Although the main body of the new report covered numerous rights abuses in China and said its “human rights record remained poor,” China was excluded from a section in the report’s introduction that names particularly egregious violators.
Instead, China was placed in another category — authoritarian countries that have experienced rapid social change but haven’t undertaken democratic reforms and continue to deny their citizens basic human rights.
The section on “the world’s most systematic human rights violators,” which in the last two reports included China, this year cited North Korea, Sudan, Burma, Iran, Syria, Zimbabwe, Cuba, Belarus, Uzbekistan and Eritrea.
Despite headlines suggesting otherwise, the annual report does not in fact feature a “list of top ten” worst violators. In this it differs from the department’s annual reports on terrorism, which list state-sponsors; and on religious freedom, which list “countries of particular concern” — China among them.
In last year’s human rights report — covering 2006 — China was among eight countries discussed in a section on the “world’s most systematic human rights violators.” In the 2005 report, China and six others were named, and the authors made it clear that the examples were “illustrative, not exhaustive,” and that countries’ performances were not being compared one to another. Prior to that, the reports’ introductory section had a different format.
Nonetheless, China’s move to a different section of the introduction this year raised eyebrows at a time when human rights advocates have been stepping up their scrutiny of China in the months leading up to the Beijing Olympic Games.
Jonathan Farrar, the acting assistant secretary of state for democracy, human rights and labor, was questioned during a press conference Tuesday about the apparent shift on China, and asked whether this was a “gesture” to Beijing or had anything to do with its hosting of the Olympics.
Farrar replied only that the assessment of China, as a country “undergoing economic reform where the democratic political reform has not kept pace,” was a “completely accurate” one.
Press freedom watchdog Reporters Without Borders detected a shift in the U.S. stance.
While it agreed that the situation in China could not be compared to that in North Korea, “Washington’s decision occurs at the worst possible time, just when the situation is worsening prior to the opening of the Olympic Games,” it said.

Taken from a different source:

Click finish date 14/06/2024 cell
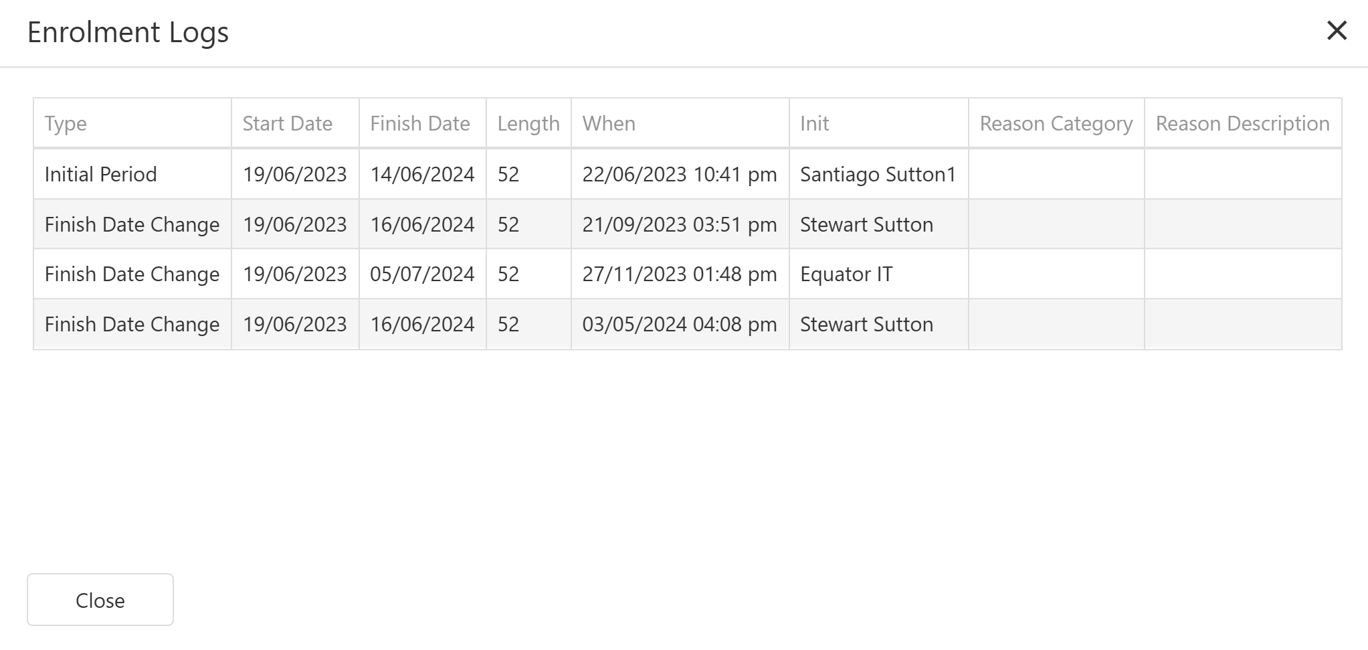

“This move is seen as a major setback for human rights organizations, who have been striving especially hard in these last five months before the Games to improve the status of human rights in China,” the organization added.
In recent days, rights groups have reported new incidents in China including the detention of a top human rights lawyer and the arrest of scores of Tibetan monks demonstrating to mark the anniversary of a failed 1959 uprising against Chinese occupation. Several pro-democracy activists who have linked calls for more freedom to the Olympics have been incarcerated.
Also reported has been a crackdown on citizens who travel to Beijing to petition the government as permitted by law, but are allegedly being intercepted, detained and punished. And a new report has highlighted hardships faced by Chinese migrant workers employed in pre-Olympics construction projects in Beijing.
Late last month, Secretary of State Condoleezza Rice said during a visit to Beijing that the Chinese government had agreed to resume its human rights dialogue with the U.S.
Her Chinese counterpart, Foreign Minister Yang Jiechi, said Beijing was ready to resume the dialogue “on a basis of mutual respect, equality and noninterference in each others’ internal affairs.”
China suspended the dialogue in 2004 to protest American criticism at the United Nations of China’s rights record.
In a diplomatic tit-for-tat, China’s State Council has responded each year since 2000 to the annual State Department human rights report by issuing its own, entitled “Human Rights Record of the U.S.,” “U.S. Rights Violation Record” or similar.
In these reports, Beijing has accused the U.S. of turning a blind eye to its own faults while criticizing other countries. The reports typically examine domestic issues in the U.S. including homelessness, race relations, firearm use and the amount of money spent in political campaigns; and foreign issues including the war in Iraq, conduct of the war on terror, and arms sales.
The Xinhua news agency said Wednesday that this year’s report on the U.S. rights record would be released on Thursday.
All original CNSNews.com material, copyright 1998-2008 Cybercast News Service. Reprinted here with permission from CNSNews. Visit the website at CNSNews.com.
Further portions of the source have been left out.